EXERCISE MATERIALS —
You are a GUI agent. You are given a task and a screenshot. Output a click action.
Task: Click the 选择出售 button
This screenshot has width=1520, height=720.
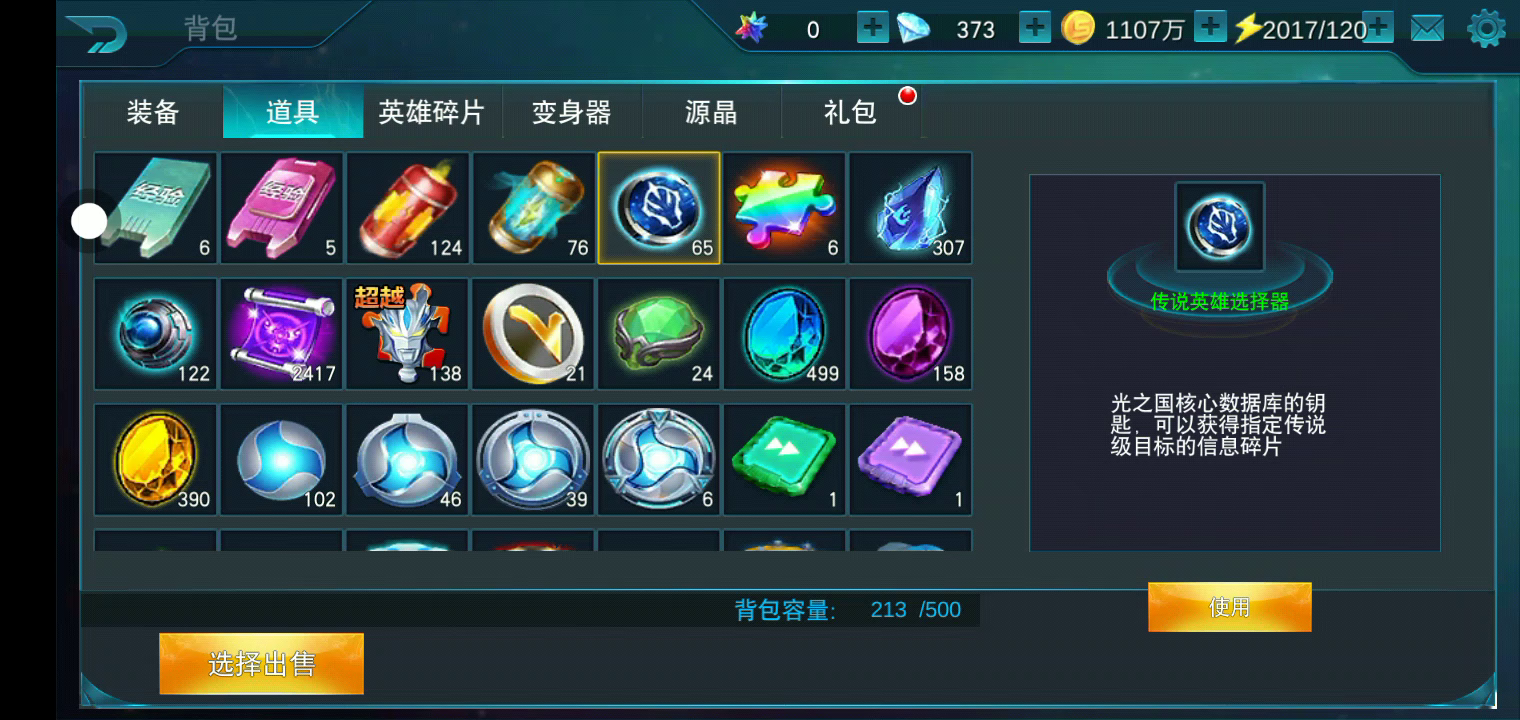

---

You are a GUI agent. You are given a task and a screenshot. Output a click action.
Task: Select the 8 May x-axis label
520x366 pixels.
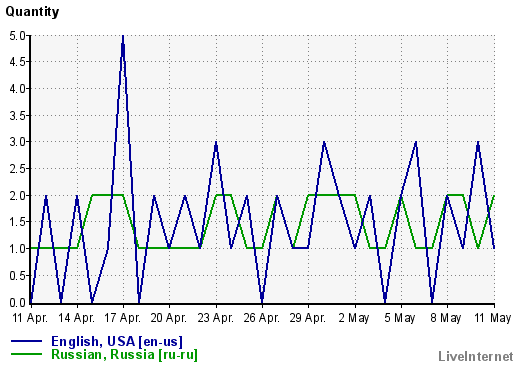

PROBLEM TO SOLVE — In the listing above, find the line containing "Task: Select the 8 May x-axis label" and the line containing "520x366 pixels.", then retype both and every line between them exactly, with nothing else.

SOLUTION TO THIS EXERCISE —
Task: Select the 8 May x-axis label
520x366 pixels.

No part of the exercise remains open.